1. How biotech and plant sources change the squalene story
Biotechnology and plant extraction provide shark‑free squalene at commercial scale by two main routes: fermentation of sugars to produce farnesene followed by chemical conversion to squalene, and purification from olive‑oil refining distillate. Companies have leveraged semisynthetic fermentation pathways to produce β‑farnesene that can be converted into squalene suitable for cosmetics and are now testing pharmaceutical‑grade processes; olive‑oil distillates are already a known industrial source that can be purified to meet high‑purity specifications. These routes reduce pressure on shark populations and create traceable, renewable supply chains, but converting cosmetic‑grade outputs to licensed vaccine grade requires validated Good Manufacturing Practice (GMP) processes and regulatory dossiers to prove equivalence and safety in parenteral use [1] [2] [4].
2. Non‑squalene adjuvants already protecting people
Vaccine developers commonly use non‑squalene adjuvants that do not require any oil‑in‑water oil phase. Examples in licensed vaccines include aluminum salts (aluminum hydroxide/phosphate), CpG oligodeoxynucleotides such as CpG‑1018, and the AS01 family combining MPL with QS‑21 saponin; these adjuvants have documented safety and regulatory acceptance in multiple products. MF59 and AS03 are squalene‑based oil‑in‑water emulsions used in some flu vaccines, but the availability of aluminum and immunostimulatory adjuvants means manufacturers can design influenza formulations without squalene when the immunogenicity profile allows.

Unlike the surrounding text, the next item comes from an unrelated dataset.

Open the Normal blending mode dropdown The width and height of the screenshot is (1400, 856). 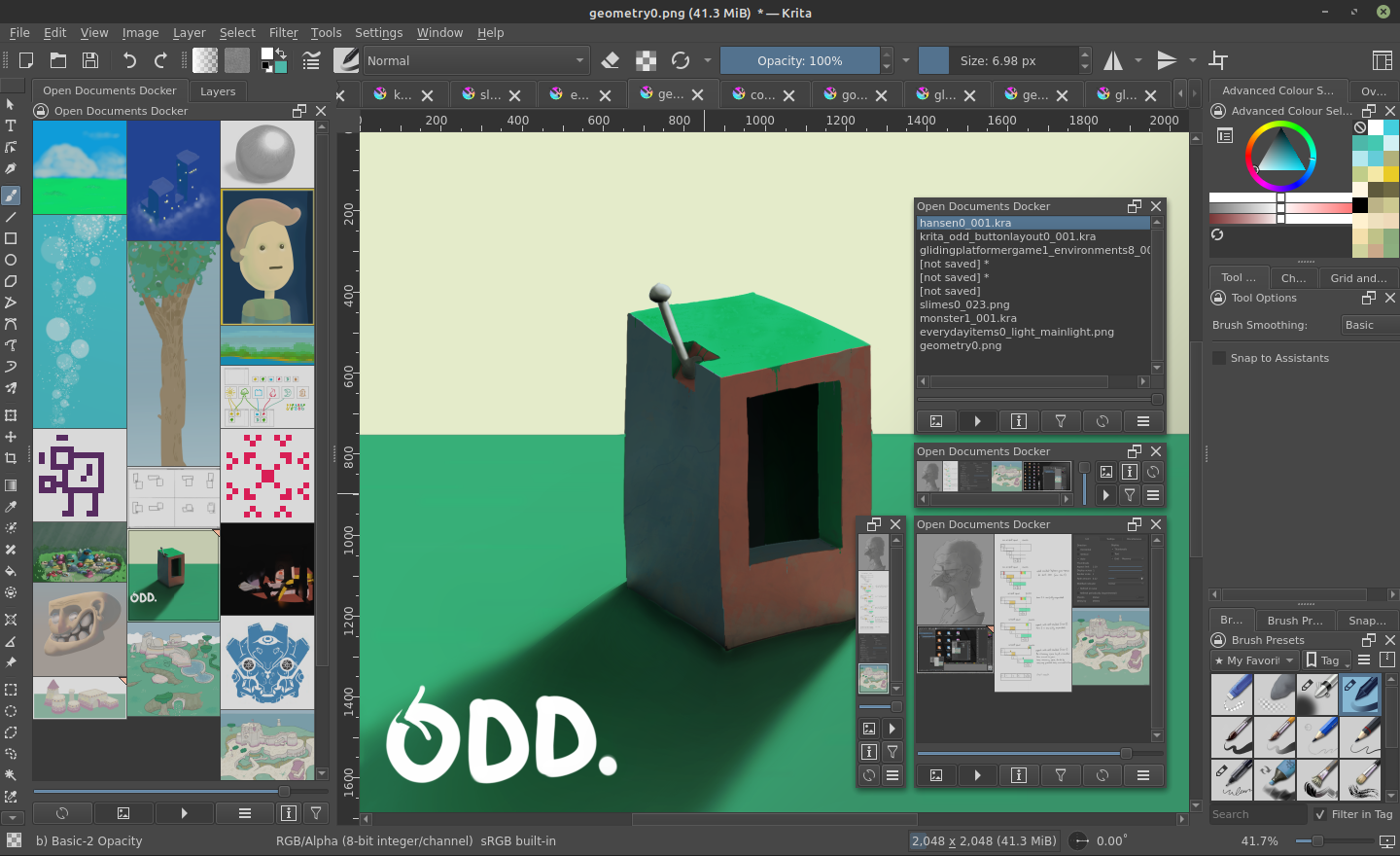tap(475, 60)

Regulatory precedent exists for these alternatives, easing potential pathway choices for manufacturers wishing to omit squalene [3] [6] [7].
3. Oil alternatives and engineered triterpenes in the lab
Laboratory and preclinical studies compare alternate oil phases and engineered triterpenes—including long‑ and medium‑chain triglycerides, perfluorocarbons, botryococcene, and yeast‑produced triterpenes—to squalene emulsions. Several studies show synthetic biology‑derived triterpenes can match or exceed squalene’s adjuvant effect in animal models and in vitro assays, and that oil composition materially affects emulsion stability and immune modulation. These findings imply scientifically credible non‑shark oil substitutes exist, but they remain at different Technology Readiness Levels: some are already scalable and cosmetic‑used, while others need more clinical bridging and stability work for vaccine licensure [5] [4] [2].

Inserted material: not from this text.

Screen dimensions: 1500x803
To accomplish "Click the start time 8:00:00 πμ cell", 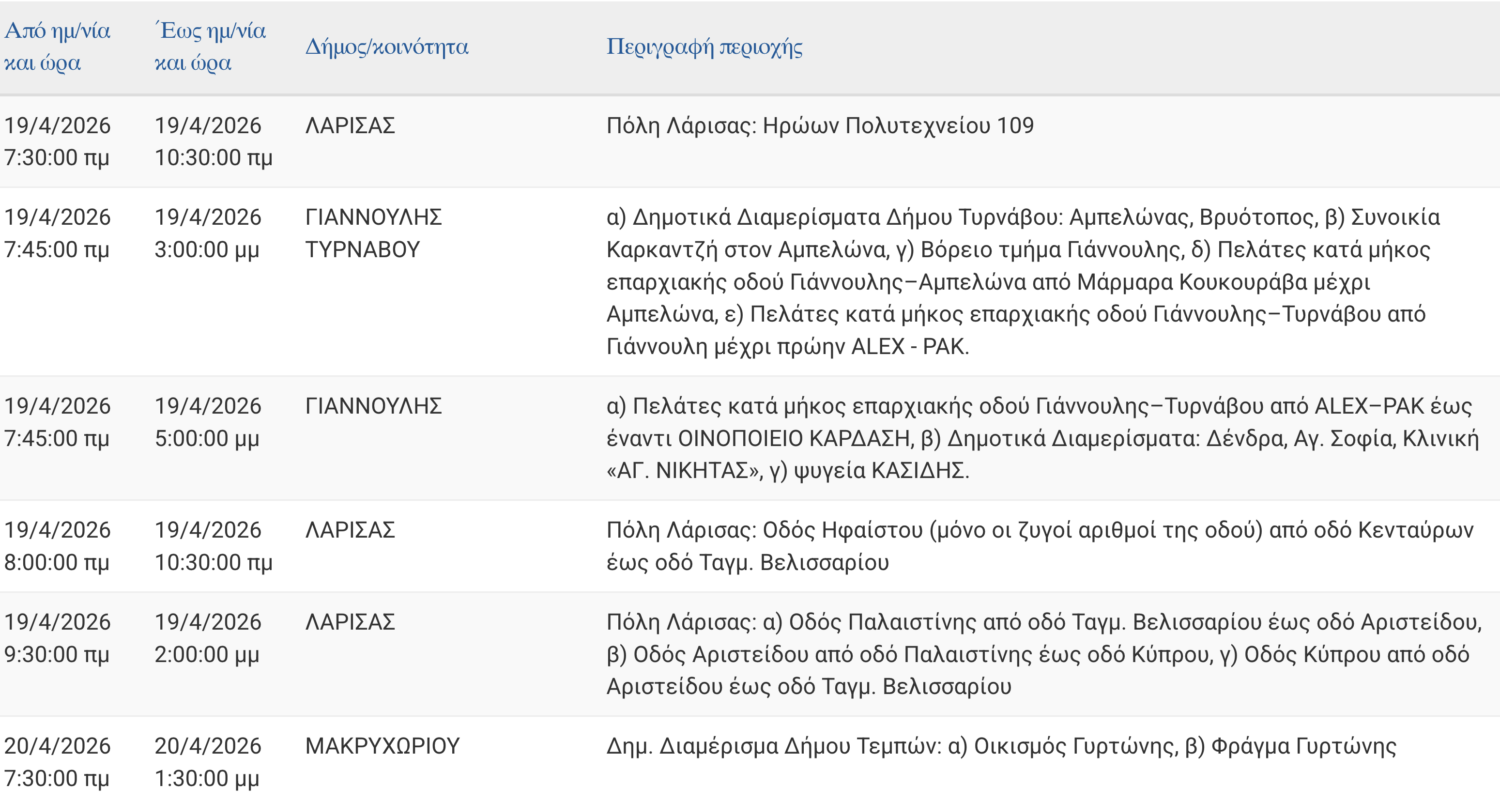I will pyautogui.click(x=57, y=546).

4. Practical hurdles: regulation, formulation, and supply chain realities
Even with alternatives available, practical barriers slow rapid substitution. Pharmaceutical‑grade certification requires GMP production, stability and sterility demonstration, and clinical comparability studies to show equal safety and efficacy—especially for parenteral adjuvants. Manufacturers must also validate manufacturing analytics and traceability for semisynthetic or plant‑derived squalene, and some alternative adjuvants change dose, reactogenicity, or cold‑chain constraints, which affects vaccine policy and procurement. Governments and manufacturers must weigh biodiversity goals against near‑term supply reliability, because switching adjuvant platforms can trigger new regulatory reviews and affect vaccine rollout timelines [1] [3] [8].
5. What remains unresolved and why choices matter
Key open questions include the pace at which pharmaceutical‑grade non‑shark squalene can be scaled under GMP, the clinical equivalence of novel triterpene oils in humans, and whether switching to non‑oil adjuvants will meet efficacy needs across age groups. Policy tradeoffs involve conservation benefits versus costs and timing of reformulation, while scientific tradeoffs include differing immune profiles and reactogenicity between adjuvants. The evidence shows squalene is replaceable by both shark‑free squalene and non‑squalene adjuvants, but broad adoption hinges on regulatory pathways, clinical comparators, and industrial investment to ensure alternatives meet the practical demands of seasonal influenza vaccination programs [1] [2] [3].